Your copy should begin at the line containing "You are a GUI" and end at the last line of the records below, matching each line exactly and leaving out pictures.

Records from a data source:
-----

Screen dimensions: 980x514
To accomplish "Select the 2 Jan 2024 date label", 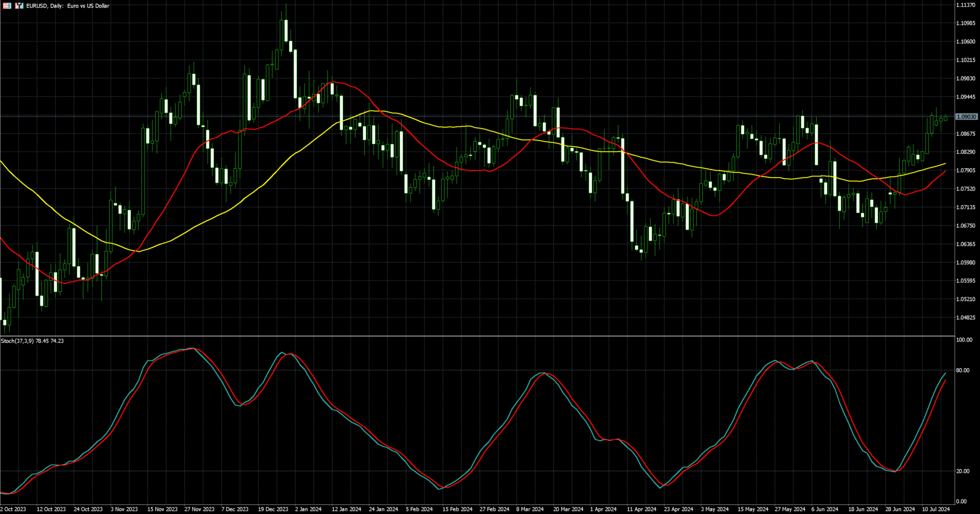I will 308,509.
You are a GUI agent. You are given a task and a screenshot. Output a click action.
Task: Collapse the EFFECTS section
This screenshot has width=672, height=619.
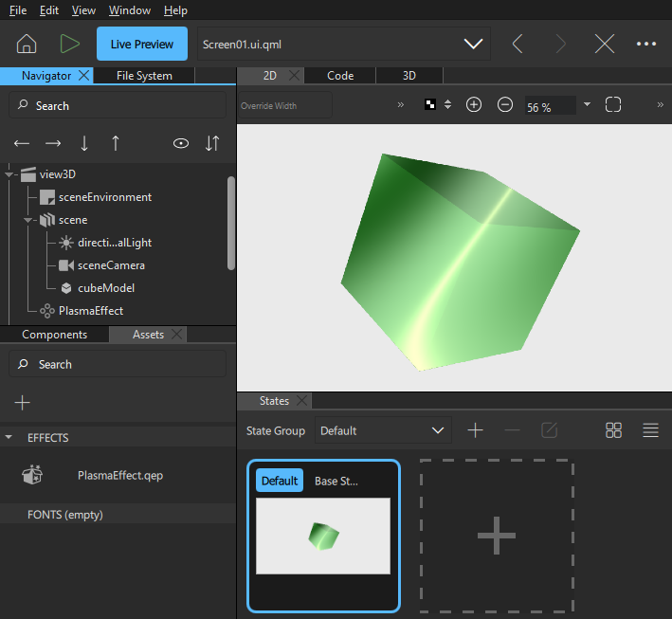pos(9,438)
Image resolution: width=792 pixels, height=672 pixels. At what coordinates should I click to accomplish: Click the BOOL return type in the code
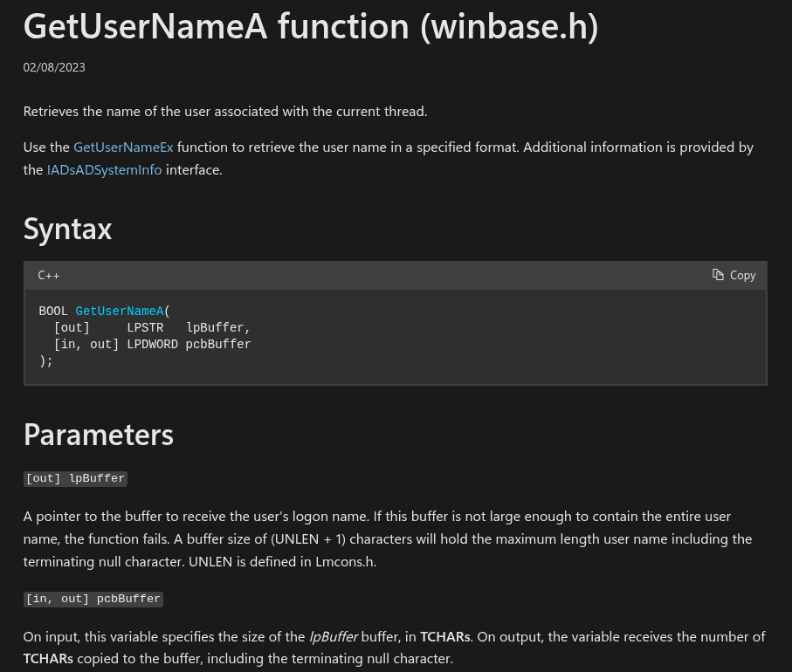coord(53,311)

-----

* Task answer:
You are a GUI agent. You are given a task and a screenshot. Output a click action.
Task: Collapse the EFFECTS section
This screenshot has width=672, height=619.
pos(9,438)
Image resolution: width=792 pixels, height=672 pixels. At what coordinates should I click to accomplish: Click the BOOL return type in the code
coord(53,311)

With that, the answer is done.